Former NBA and UNC big man Brendan Haywood, now an analyst with CBS Sports, stopped by The David Glenn Show on Wednesday to talk about his Final Four experiences and what he sees in this year’s Tar Heel team.
The 7-footer was one of many former North Carolina players who was back on campus this past summer to play pickup with the current UNC team. One player in particular Haywood competed against was Brice Johnson, and during the interview, he was asked about the senior’s development leading up to this season. His response:
What impressed me the most was how he grew as a player and how he grew as a person. The one question I think Roy Williams always had for Brice was his effort. He wanted him to consistently give a high level of effort. You’ve seen in some of the interviews, he was like ‘I want you to have that same effort every night that Tyler Hansbrough kind of had for us.’ And now you’re seeing it. Now that he has that effort every night in and every night out, it’s a double-double every night. This guy has had over 20 double-doubles on the season. It’s been phenomenal. I’m so proud of his growth. I worked out with him and against him all summer. I knew he was going to do big things this year. I didn’t know it would be this big, but I’m very proud of Brice Johnson. I love what he’s done this year. It’s been a pleasure to watch him play, man.
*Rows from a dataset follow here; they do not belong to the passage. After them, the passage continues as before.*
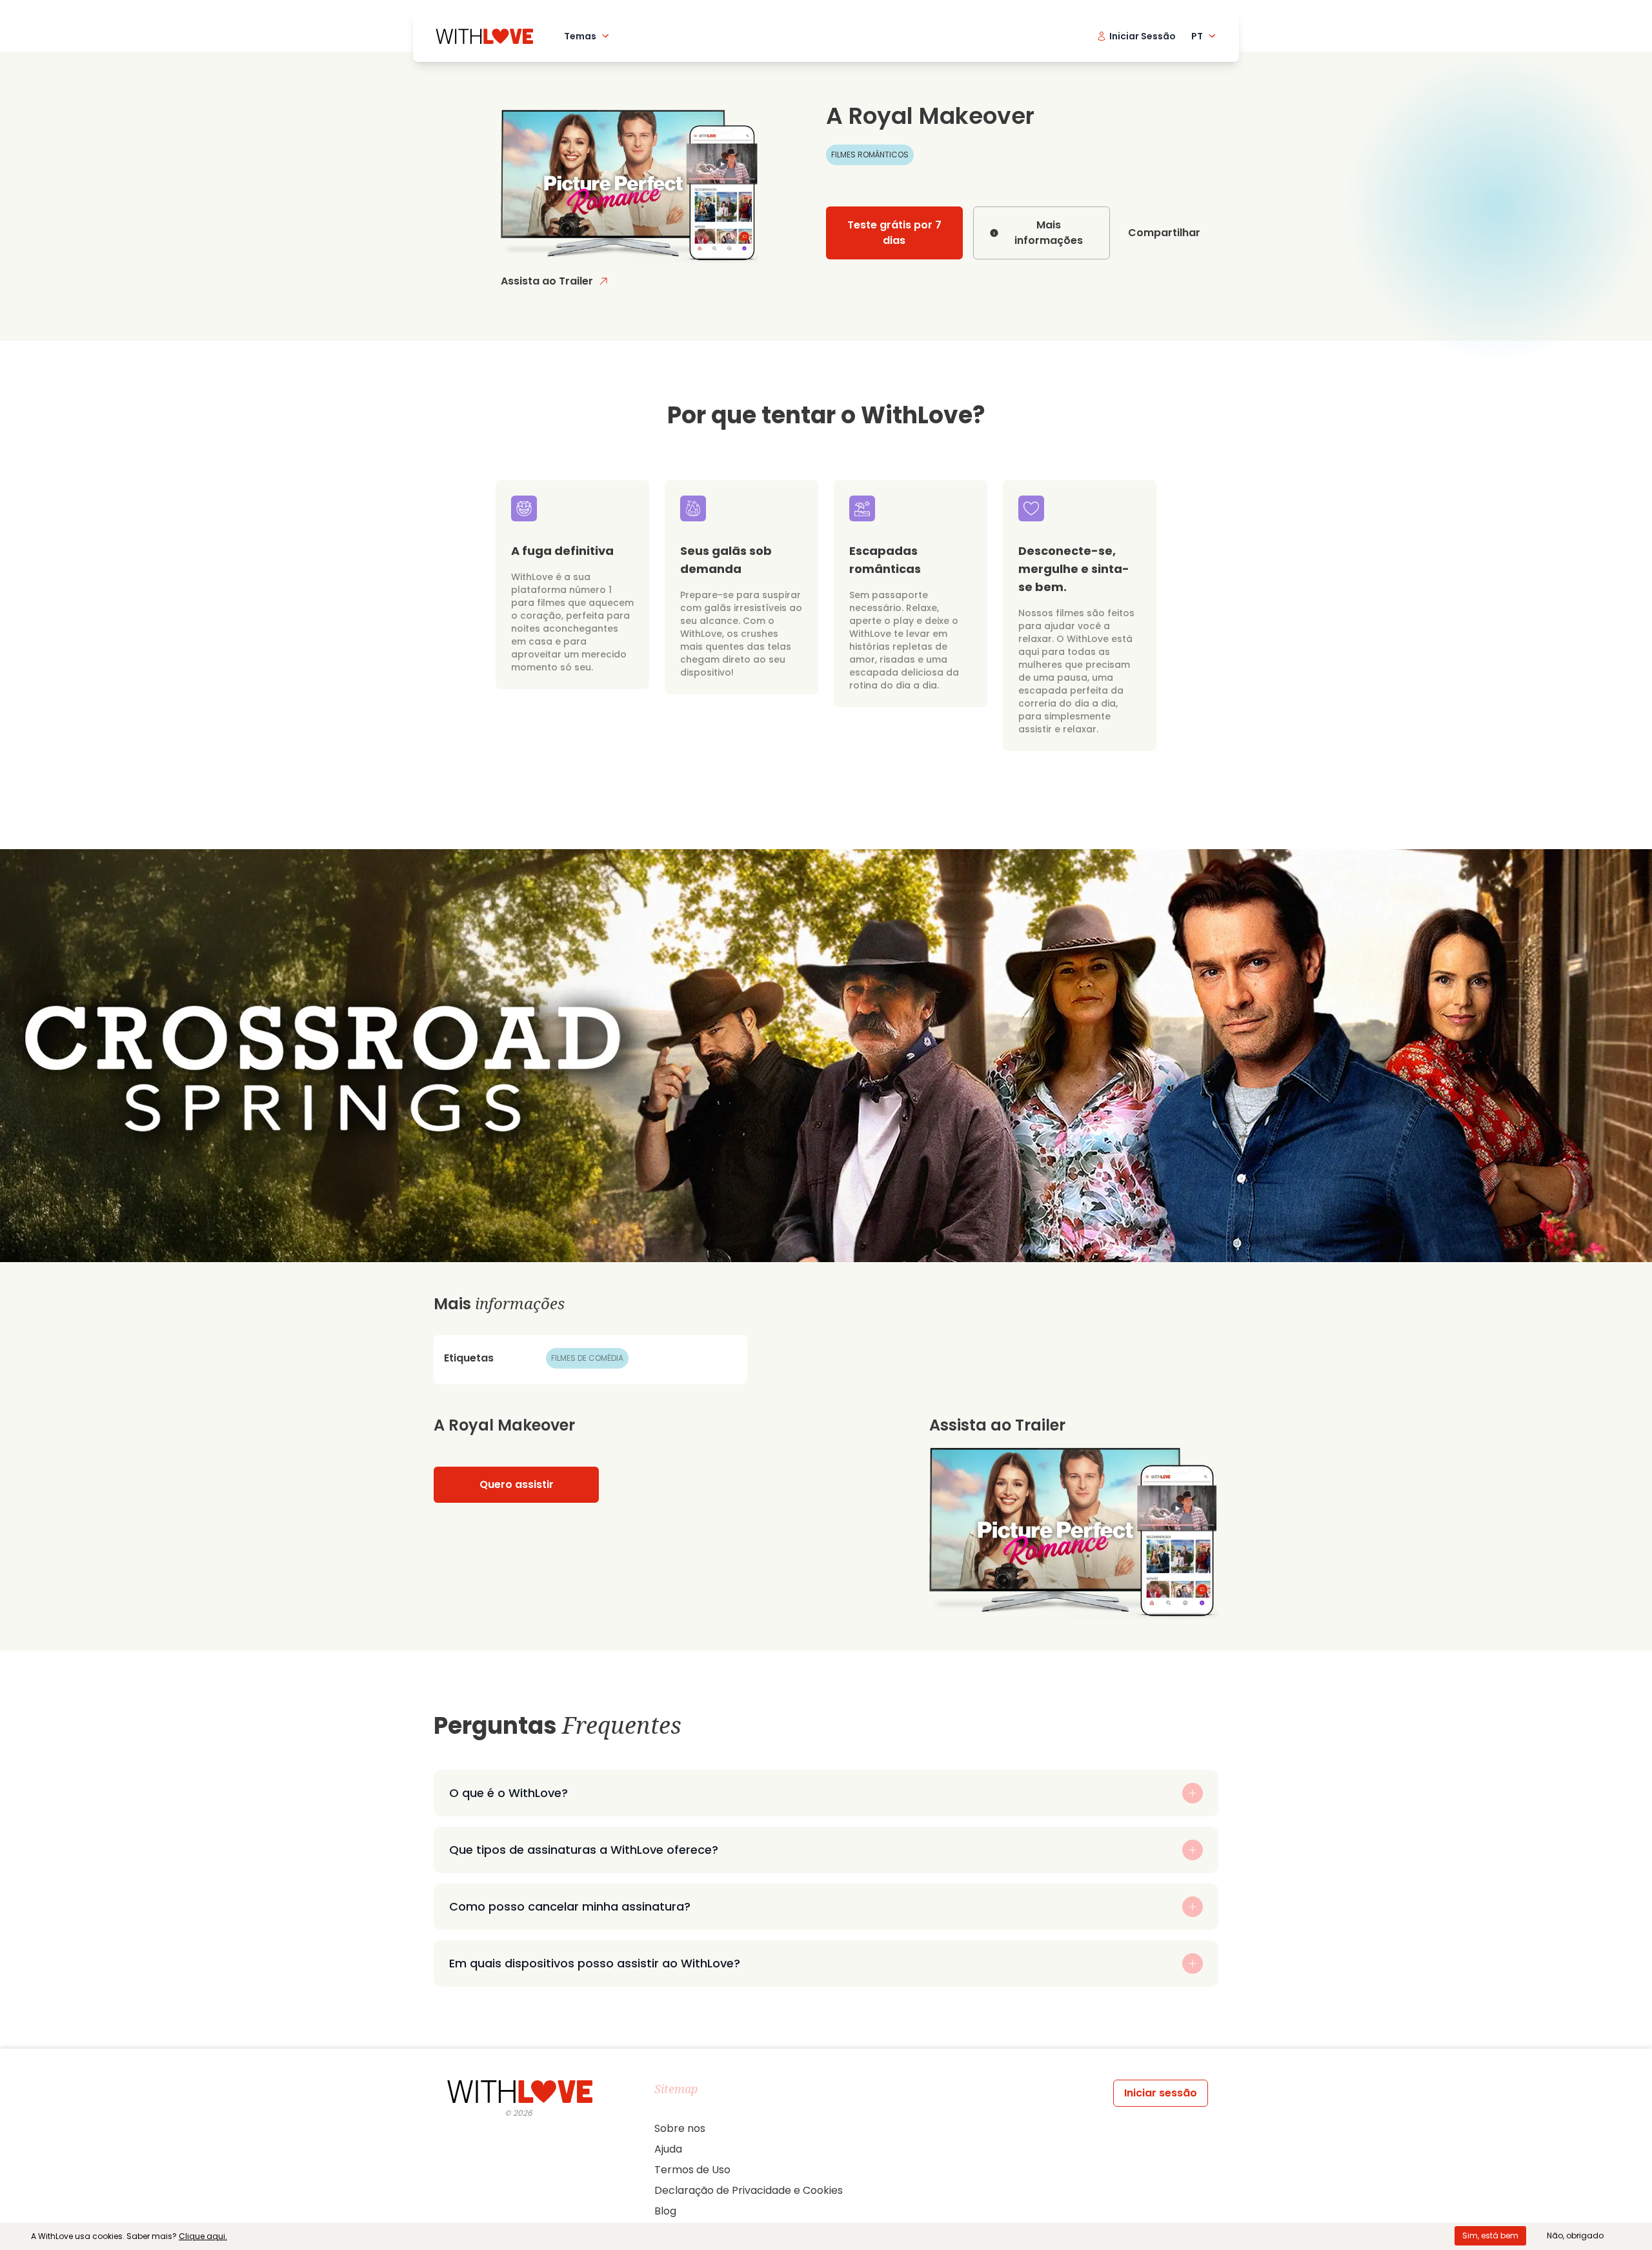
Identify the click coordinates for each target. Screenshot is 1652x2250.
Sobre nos (679, 2128)
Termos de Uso (692, 2169)
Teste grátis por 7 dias (894, 232)
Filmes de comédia (587, 1357)
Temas (580, 36)
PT (1197, 36)
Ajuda (668, 2149)
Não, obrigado (1575, 2235)
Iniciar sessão (1160, 2092)
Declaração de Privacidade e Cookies (748, 2190)
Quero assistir (516, 1484)
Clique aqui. (203, 2236)
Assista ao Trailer (547, 281)
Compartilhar (1164, 232)
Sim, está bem (1490, 2235)
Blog (665, 2211)
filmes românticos (870, 154)
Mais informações (1048, 232)
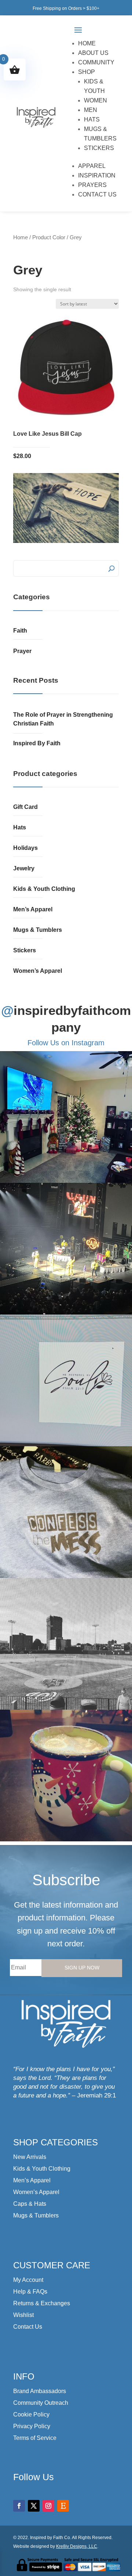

Haywood also shared his thoughts on Coach K’s exchange with Oregon forward Dillon Brooks after Duke’s Sweet 16 loss to the Ducks:
My main thing was that I just didn’t think Coach K handled it in the right fashion. I respect Coach K as a basketball coach. I even said on The Doug Gottlieb Show that I think Coach K is probably one of the best basketball coaches of all time. I talk about how he has totally changed his offensive set and his defensive philosophy and what a great job he’s done with this team, playing zone because they were so thin even though he hates to play zone.
I respect him to the utmost; I just didn’t think he handled that situation well. Every coach will tell you it’s an unwritten rule — “Don’t talk to my players.” He had a similar situation I think with Zabian Dowdell at Virginia Tech when they got upset a couple years ago where he was like, “You’re too good of a player to be doing this, that and the third.” Coach K gets 95-99 percent of the things right. Sometimes he gets those types of situations wrong, and that’s not your place. Your place isn’t to coach another player. If the other team’s coach wants to say, “Hey, son, we don’t act like that,” that’s on them.
I know Dean Smith sometimes would pull me to the side, even when he retired, I might get a dunk and be cutting up in the camera, and he’d say, “Hey, just remember, a lion never growls after the kill.” And that was his message to me, but it wasn’t for the other team’s coach to say it. It wasn’t for Coach K to say it to me. It was for Coach Smith. So I think Coach K just got a little out of sorts, and he was not in his place. He’s a great coach and does a lot of things well, but he was out of place. Especially when you look at what’s going on with Grayson Allen. I didn’t see him publicly criticize Grayson Allen about being too good for clipping people, and somebody can get hurt doing that. I was just like, hey, no matter how great you are, you always have to stay in your lane. A lot of Duke fans didn’t like it, but you know what? I don’t care. It is what it is.